Action item:
The expected answer is the data below, retyped exactly.

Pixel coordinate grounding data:

'''

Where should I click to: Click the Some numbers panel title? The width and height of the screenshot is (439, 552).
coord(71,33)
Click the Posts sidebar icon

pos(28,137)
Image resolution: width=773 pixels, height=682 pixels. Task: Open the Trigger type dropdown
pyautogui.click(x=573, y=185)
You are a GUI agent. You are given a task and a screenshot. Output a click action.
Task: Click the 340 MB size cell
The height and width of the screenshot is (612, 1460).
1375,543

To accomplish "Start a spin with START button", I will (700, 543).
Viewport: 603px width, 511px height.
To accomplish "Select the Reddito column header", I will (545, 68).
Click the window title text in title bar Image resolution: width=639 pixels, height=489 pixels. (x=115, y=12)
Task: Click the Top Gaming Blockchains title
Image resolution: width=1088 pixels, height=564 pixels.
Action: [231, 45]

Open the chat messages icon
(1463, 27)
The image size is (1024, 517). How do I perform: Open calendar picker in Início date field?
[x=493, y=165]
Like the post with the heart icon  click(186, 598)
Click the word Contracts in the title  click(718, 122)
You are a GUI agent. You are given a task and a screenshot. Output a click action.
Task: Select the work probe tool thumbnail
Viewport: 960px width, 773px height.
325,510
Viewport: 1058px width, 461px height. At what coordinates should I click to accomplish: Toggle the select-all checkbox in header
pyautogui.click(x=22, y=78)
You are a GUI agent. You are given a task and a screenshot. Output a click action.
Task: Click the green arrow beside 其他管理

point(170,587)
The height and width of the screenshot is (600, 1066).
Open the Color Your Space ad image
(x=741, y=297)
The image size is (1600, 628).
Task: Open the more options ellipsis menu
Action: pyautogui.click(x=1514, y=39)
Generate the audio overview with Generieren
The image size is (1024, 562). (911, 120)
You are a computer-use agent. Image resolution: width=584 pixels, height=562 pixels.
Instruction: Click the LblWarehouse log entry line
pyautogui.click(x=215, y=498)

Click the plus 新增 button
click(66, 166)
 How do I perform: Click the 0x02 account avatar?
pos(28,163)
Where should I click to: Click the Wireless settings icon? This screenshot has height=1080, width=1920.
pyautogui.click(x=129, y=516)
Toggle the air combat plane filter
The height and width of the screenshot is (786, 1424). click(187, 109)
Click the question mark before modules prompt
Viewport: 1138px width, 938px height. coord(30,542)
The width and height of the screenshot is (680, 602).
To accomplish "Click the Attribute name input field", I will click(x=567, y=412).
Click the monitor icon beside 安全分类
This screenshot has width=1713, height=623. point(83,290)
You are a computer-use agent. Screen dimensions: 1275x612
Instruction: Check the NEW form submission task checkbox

'''

Exercise response:
Where should I click to: Click the Some numbers panel title? The width and height of the screenshot is (439, 552).
coord(71,33)
Click the Posts sidebar icon

pos(28,137)
Image resolution: width=773 pixels, height=682 pixels. Task: Open the Trigger type dropdown
pyautogui.click(x=573, y=185)
You are a GUI agent. You are given a task and a screenshot. Output a click action.
Task: Click the 340 MB size cell
The height and width of the screenshot is (612, 1460).
1375,543

To accomplish "Start a spin with START button", I will (700, 543).
Viewport: 603px width, 511px height.
To accomplish "Select the Reddito column header", I will (545, 68).
Click the window title text in title bar Image resolution: width=639 pixels, height=489 pixels. (x=115, y=12)
Task: Click the Top Gaming Blockchains title
Image resolution: width=1088 pixels, height=564 pixels.
Action: [231, 45]

Open the chat messages icon
(1463, 27)
The image size is (1024, 517). How do I perform: Open calendar picker in Início date field?
[x=493, y=165]
Like the post with the heart icon  click(186, 598)
Click the word Contracts in the title  click(718, 122)
You are a GUI agent. You are given a task and a screenshot. Output a click action.
Task: Select the work probe tool thumbnail
Viewport: 960px width, 773px height.
325,510
Viewport: 1058px width, 461px height. At what coordinates should I click to accomplish: Toggle the select-all checkbox in header
pyautogui.click(x=22, y=78)
You are a GUI agent. You are given a task and a screenshot. Output a click action.
Task: Click the green arrow beside 其他管理

point(170,587)
The height and width of the screenshot is (600, 1066).
Open the Color Your Space ad image
(x=741, y=297)
The image size is (1600, 628).
Task: Open the more options ellipsis menu
Action: pyautogui.click(x=1514, y=39)
Generate the audio overview with Generieren
The image size is (1024, 562). (911, 120)
You are a computer-use agent. Image resolution: width=584 pixels, height=562 pixels.
Instruction: Click the LblWarehouse log entry line
pyautogui.click(x=215, y=498)

Click the plus 新增 button
click(66, 166)
 How do I perform: Click the 0x02 account avatar?
pos(28,163)
Where should I click to: Click the Wireless settings icon? This screenshot has height=1080, width=1920.
pyautogui.click(x=129, y=516)
Toggle the air combat plane filter
The height and width of the screenshot is (786, 1424). click(187, 109)
Click the question mark before modules prompt
Viewport: 1138px width, 938px height. coord(30,542)
The width and height of the screenshot is (680, 602).
To accomplish "Click the Attribute name input field", I will click(x=567, y=412).
Click the monitor icon beside 安全分类
This screenshot has width=1713, height=623. point(83,290)
You are a computer-use agent. Screen dimensions: 1275x612
Instruction: Check the NEW form submission task checkbox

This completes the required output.